Видимо, это уже такое роковое, извечное свойство русского общества – терпеть, безропотно подчиняться любому произволу, быть благодарным за милостивый взгляд «хозяина». Какая демократия нужна такому обществу, какая свобода? Очевидно, одна из главных моих ошибок состояла в том, что российские парламентарии переоценили состояние общества; я приписал обществуте свойства, которые хотел видеть, но не увидел те его свойства, которыми оно в действительности обладает. Многое в этом плане я понял после расстрела в октябре 93-го, но окончательно мой довольно пессимистический взгляд сформировался под влиянием крайне неэффективной деятельности высшей исполнительной власти.
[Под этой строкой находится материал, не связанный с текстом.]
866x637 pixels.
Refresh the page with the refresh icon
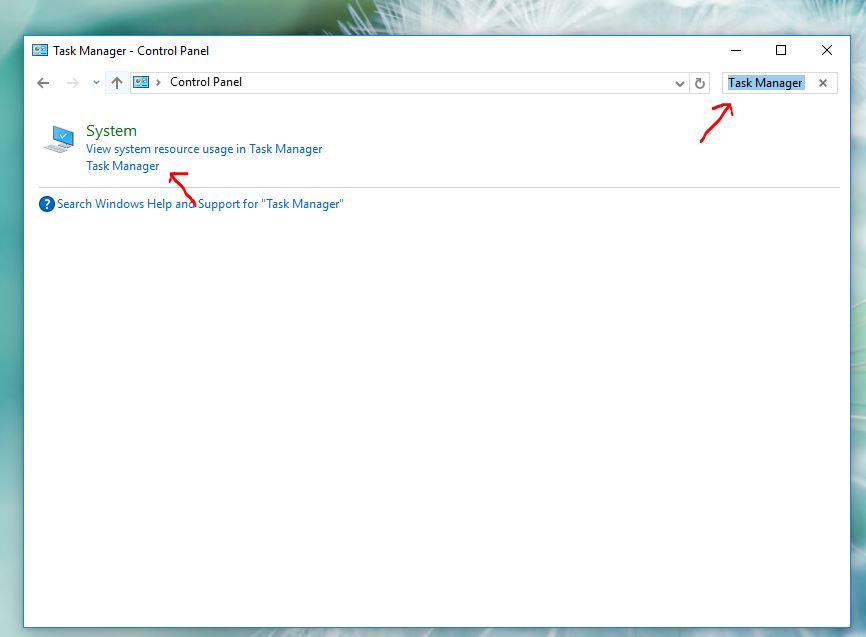(700, 83)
Президент, а затем премьер Владимир Путин также не сумел с наибольшей пользой для общества использовать самые уникально благоприятные условия, какие только вообще возможны на сравнительно длительной дистанции, чтобы добиться выдающихся успехов в деле процветания общества. Эти возможности, прежде всего финансово-экономические, использованы, на мой взгляд, ничтожно мало. Но он, несомненно, сделал бы больше, если бы общество оказывало на него серьезное давление – так, как это происходит в нормальном демократическом обществе. Но вся беда в том, что в российском обществе нет места для демократии, соответственно, нет инструментов, которые оказывали бы воздействие на власть, в частности на президента. Республиканизм уничтожается царистскими тенденциями, хотя царя нет, но уже самодержавие восстановлено. «Политическая культура» ассоциируется с централизацией – абсолютизацией центральной власти. Как будто бы при «сильной» центральной власти не нужна демократия. Абсурд какой-то!
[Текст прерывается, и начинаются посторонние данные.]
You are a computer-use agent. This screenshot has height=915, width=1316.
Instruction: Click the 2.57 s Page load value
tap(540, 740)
Окруженный довольно посредственным и подобострастным чиновничеством, угодливым и коварным, правитель теряет чувства реальности, ему кажется, что любое его повелительное слово, а тем более – указание, немедленно исполняется, его заверяют в этом. Поэтому ему готовят тщательно выверенные тексты выступлений, к которым трудно придраться даже специалисту высокой квалификации, – но реальную политику вершит это самое придворное, бесцветное и, как вода, – не имеющее запаха и проникающее повсюду чиновничество. Все правители (если они не обладают особым уникальным чутьем, опытом, знаниями и коварством, превосходящим коварство чиновничества) потихоньку превращаются в очевидного «брежнева».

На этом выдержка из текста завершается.